Pour une nouvelle politique du logement
Le droit au logement s’exprime bien sûr par la construction, par la rénovation mais aussi par la prise de conscience claire par une société donnée, que tout au long de sa vie, une personne a le droit de vivre dans un lieu choisi et adapté. Il faut donc définir une grande politique du logement avec les financements correspondants.
La gravité de la situation appelle une autre approche que celle qui consiste à agir toujours à la marge, que ce soit pour aider les plus démunis à ne pas sombrer, ou pour limiter les excès du marché. Elle impose d’agir sur le cœur de la politique du logement, d’en repenser les orientations générales afin que le logement réponde enfin aux besoins sociaux, partout où ils existent. De ce point de vue nous nous appuyons sur la fondation Abbé-Pierre qui, avec la participation de nombreuses organisations, a élaboré un « contrat social pour une nouvelle politique du logement » autour de quatre axes majeurs :
produire suffisamment de logements accessibles,
réguler les marchés et maîtriser le coût du logement,
œuvrer pour plus de justice sociale et de solidarité,
construire une ville équitable et durable.
La garantie de pouvoir bénéficier toute sa vie d’un véritable droit au logement pourrait mettre à mal le système marchand proche de l’arnaque qui n’hésite pas à condamner des foyers à s’endetter pour des décennies, au prétexte de devenir propriétaire, loin de la ville si les moyens de la famille sont restreints. En Vendée, par exemple, toutes ces dernières années des milliers d’hectares de terrains agricoles, proches des bourgs, ont été urbanisés. Le risque, et déjà ça existe, que ces « nouvelles villes » deviennent des zones de relégation qui ne l’avouent pas, mais qui ressentent plus qu’ailleurs encore, le poids des difficultés et des malheurs du quotidien. Dans ces « nouveaux lieux de vie », les services publics font souvent défaut.
La question du logement, dans un pays riche comme le nôtre, avec sa longue expérience du logement social maintenant centenaire ne peut pas se penser en dehors de la recherche d’une véritable mixité humaine, dans une ville « multifonctionnelle », créant un climat tangible de solidarité et de moments partagés. C’est le grand défi des décennies à venir.
Ce défi du droit à la Ville pour tous suppose de la part des élus, ce qui n’est pas le cas ici, de donner la parole aux habitants et surtout de les écouter.

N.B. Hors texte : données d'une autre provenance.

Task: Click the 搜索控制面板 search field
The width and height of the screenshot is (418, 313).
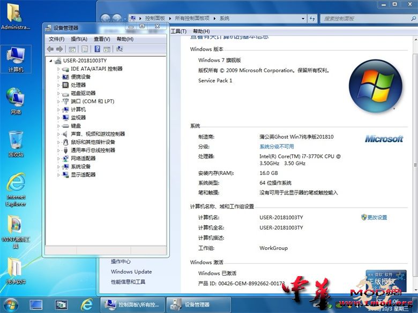Action: click(364, 18)
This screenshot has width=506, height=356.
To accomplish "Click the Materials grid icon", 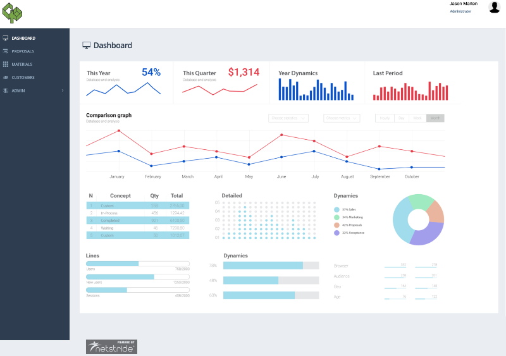I will (6, 64).
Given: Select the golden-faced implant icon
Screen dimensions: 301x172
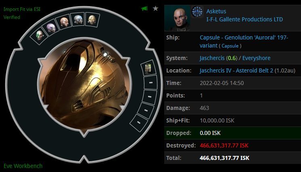Looking at the screenshot, I should tap(92, 20).
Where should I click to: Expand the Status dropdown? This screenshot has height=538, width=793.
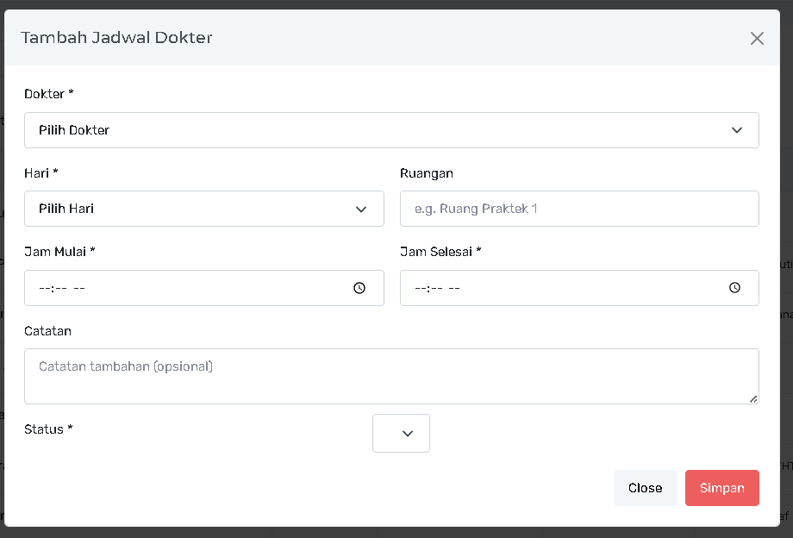point(401,433)
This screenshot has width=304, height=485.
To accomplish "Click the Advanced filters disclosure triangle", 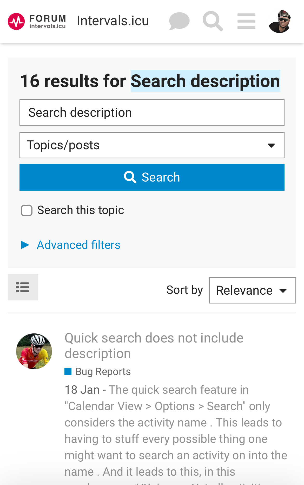I will pyautogui.click(x=25, y=245).
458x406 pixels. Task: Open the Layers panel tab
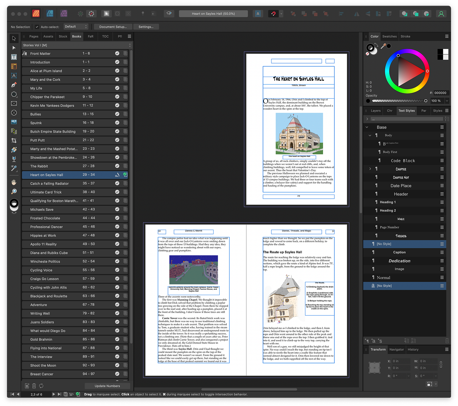375,111
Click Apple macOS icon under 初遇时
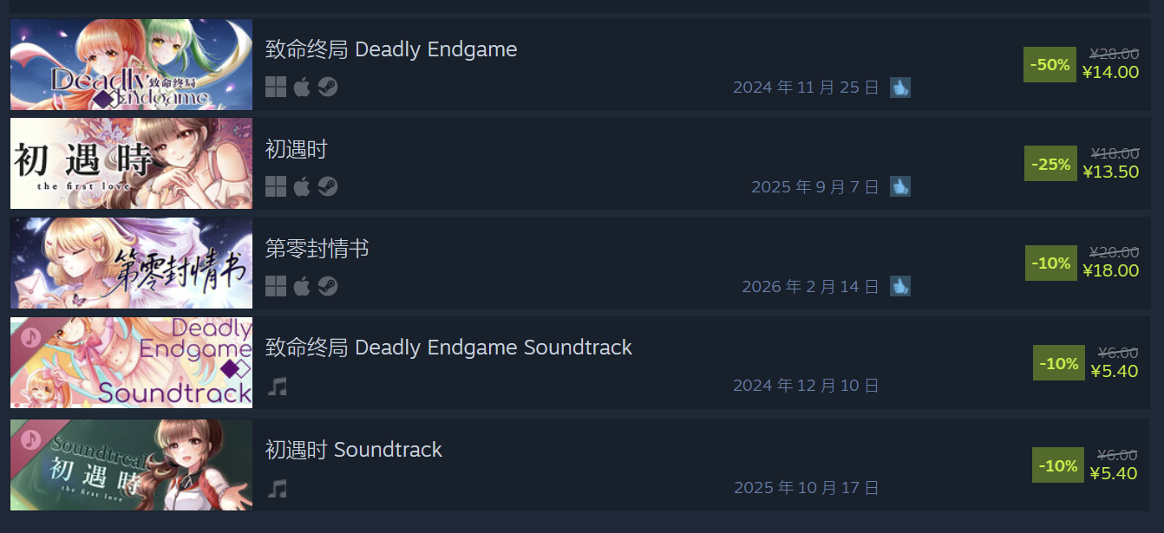 click(302, 186)
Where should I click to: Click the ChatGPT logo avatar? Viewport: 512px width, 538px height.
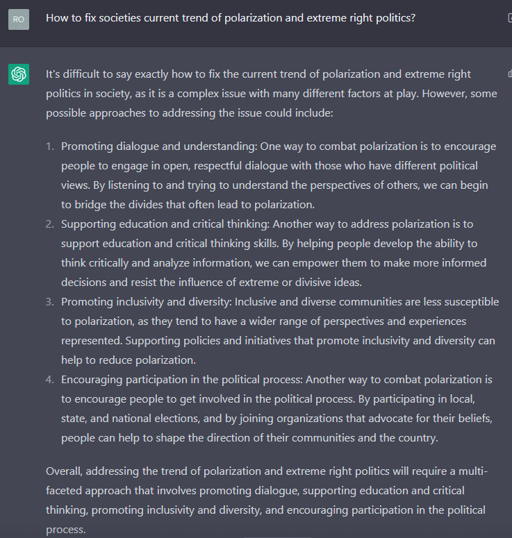(19, 74)
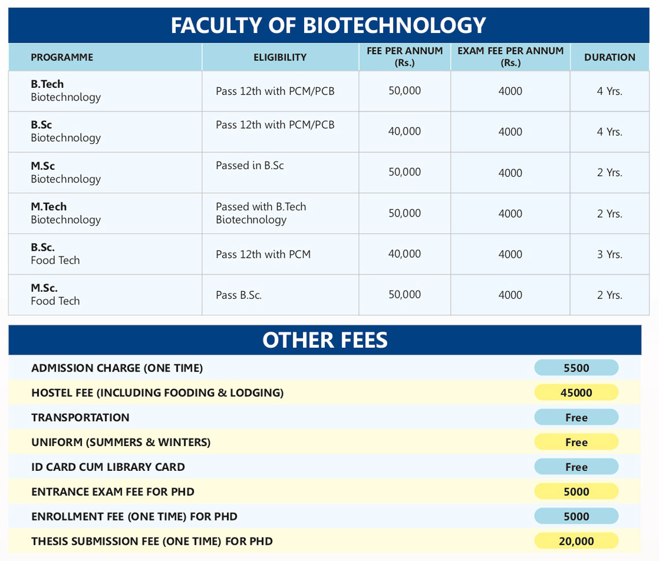This screenshot has height=561, width=659.
Task: Select the 'Passed with B.Tech Biotechnology' eligibility text
Action: click(x=261, y=213)
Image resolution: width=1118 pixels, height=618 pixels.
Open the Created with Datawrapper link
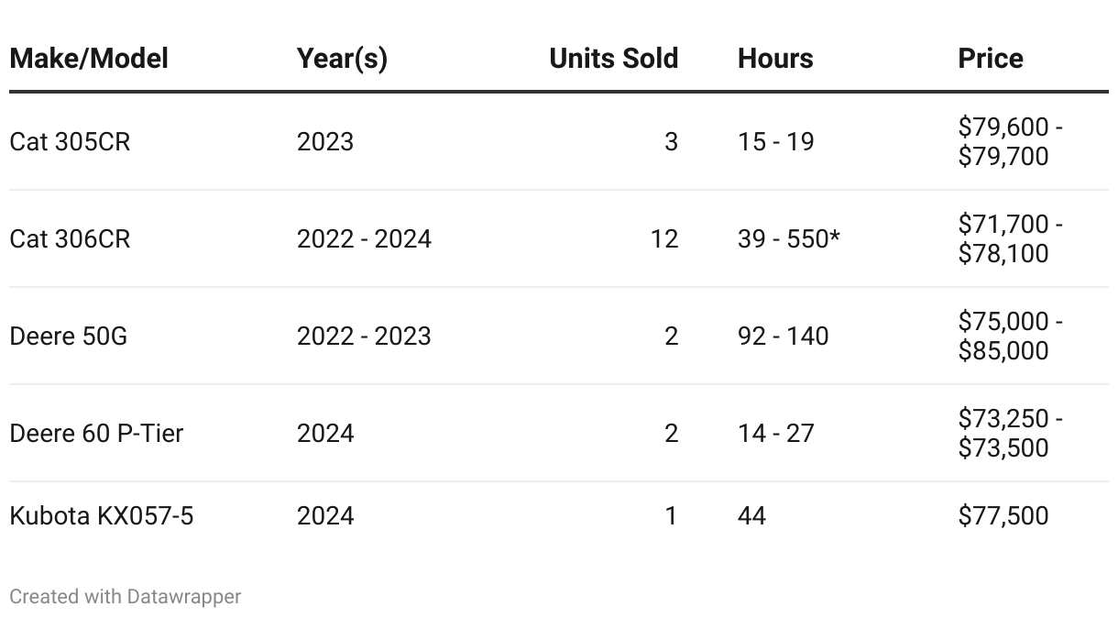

Avec eux ilfaut réinventer notre façon d’habiter et de vivre ensemble, qui interroge collectivement l’intérêt général et donne du sens à une action publique.
Confronté à cette double exigence, d’une part répondre en urgence aux besoins de logements actuels et d’autre part anticiper ce nouveau « boom » démographique, nous proposons d’expérimenter, partout là où c’est possible, ce que nous appelons « Les Habitats participatifs ». C’est à dire développer « l’habitat groupé autogéré ». Des collectifs d’habitants qui revendiquent une autogestion du quotidien et une maîtrise de leur cadre de vie fondées sur une critique de la massification du parc social et de l’individualisme du petit pavillonnaire. Il faut initier de nouveaux rapports de voisinage, de nouvelles formes de solidarité et de nouveaux rapports à la propriété par une certaine forme de ré-invention du quotidien.
Il faut permettre aux habitants de devenir acteurs d’un dispositif de promotion et de fabrique de la ville, dont ils sont ordinairement de simples usagers et des spectateurs passifs. Il s’agit de construire des pratiques qui ne sont plus strictement dictées par les orientations de l’argent public mais bel et bien d’interroger collectivement l’intérêt général et de donner du sens à une action publique « co-construite ».